2. How can i make the model more stable so that it will return a more stable values of validation loss?
Thanks
Does the validation loss affect the training process?
No. The validation loss is just a small sample of data that is excluded from the training process. It is run through the network at the end of an epoch, to test how well training is going, so that you can check if the model is over fitting (i.e. training loss much < validation loss).
Fluctuation in validation loss
This is bit tougher to answer without the network or data. It could just mean that your model isn't converging well to unseen data, meaning that its not seeing a enough similar trends from training data to validation data, and each time the weights are adjusted to better suit the training data, the model becomes less accurate for the validation set. You could possibly turn down the learning rate, but if your training loss is decreasing slowly, the learning rate is probably fine. I think in this situation, you have to ask yourself a few questions. Do I have enough data? Does a true time series trend exist in my data? Have I normalized my data correctly? Is my network to large for the data I have?
I had this issue - while training loss was decreasing, the validation loss was not decreasing. I checked and found while I was using LSTM:
I simplified the model - instead of 20 layers, I opted for 8 layers.
Instead of scaling within range (-1,1), I choose (0,1), this right there reduced my validation loss by magnitude of one order
I reduced the batch size from 500 to 50 (just trial and error)
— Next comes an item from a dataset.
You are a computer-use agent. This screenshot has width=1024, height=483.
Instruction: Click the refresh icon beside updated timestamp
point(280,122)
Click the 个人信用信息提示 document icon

I added more features, which I thought intuitively would add some new intelligent information to the X->y pair
Possible reasons:
Your validation set is very small compare to your trainning set which usually happens. A little change of weights makes validation loss fluctuate much more than trainning loss. This may not neccessary mean that your model is overfiting. As long as the overall trendency of validation loss keeps decreasing.
May be your train and validation data are from different sources, they may have different distributions. This may happen when your data is time series, and you split your train/validation data by a specific timestamp.
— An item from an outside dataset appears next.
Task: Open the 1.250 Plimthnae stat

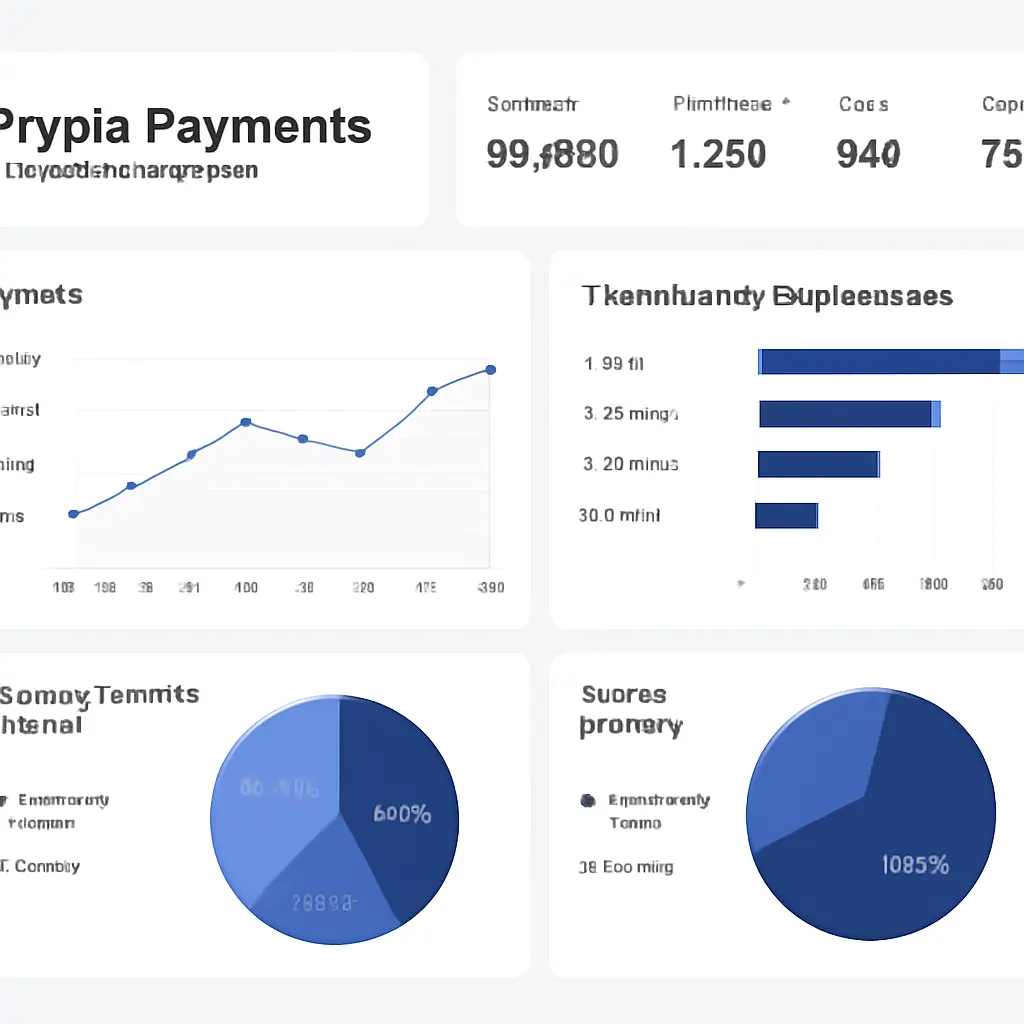Action: coord(717,153)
Does the validation loss affect the training process?
No, validation(forward-pass-once) and training(forward-and-backward) are different processes. Hence a single forword pass does not change how would you train next.
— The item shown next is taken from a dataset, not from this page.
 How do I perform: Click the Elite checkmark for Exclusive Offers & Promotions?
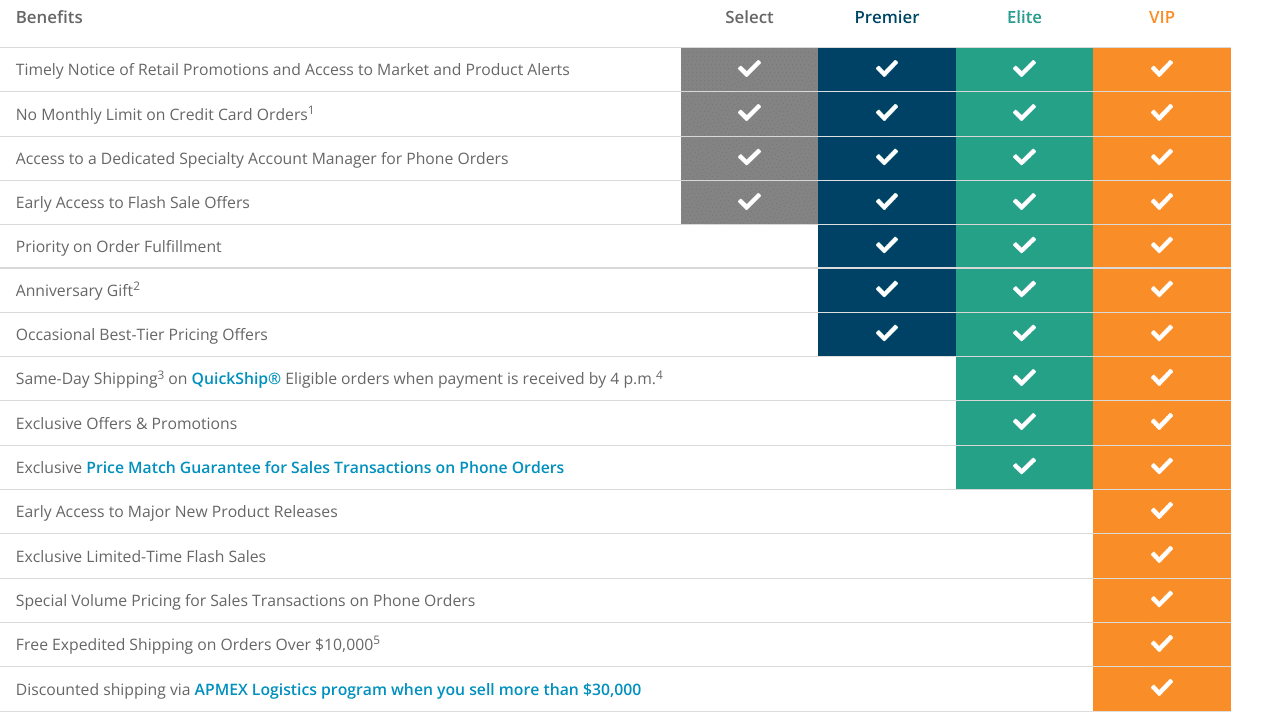pyautogui.click(x=1024, y=423)
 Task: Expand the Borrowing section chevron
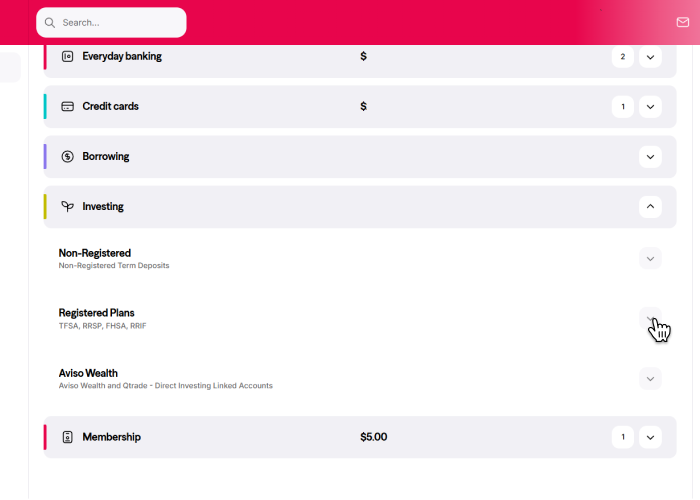650,157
Will the algorithm look at the validation loss and slow down the learning rate in case it fluctuates alot?
No, But I guess you can implement your own method to do so. However, one thing should be noted, the model is trying to learn the best solution to your cost function which are fed by trainning data only, so changing this learning rate by observing validation loss doesnt make too much sense.
How can i make the model more stable so that it will return a more stable values of validation loss?
The reasons are expained above. If it is the first case, enlarge validation set will make your loss looks more stable but it does NOT mean it fits better. My suggestion is as long as your are sure your model does not overfit (gap between train loss and validation loss are not too large ), you can just save the model which gives the lowest validation loss.
If its the second case, it can be complecated depend on your case. You could try to exclude samples in trainning set which are not "similar" with your validation set, or enlarge your model's capacity if you have enough data. Or perhapes add more metrics to monitor how well the training.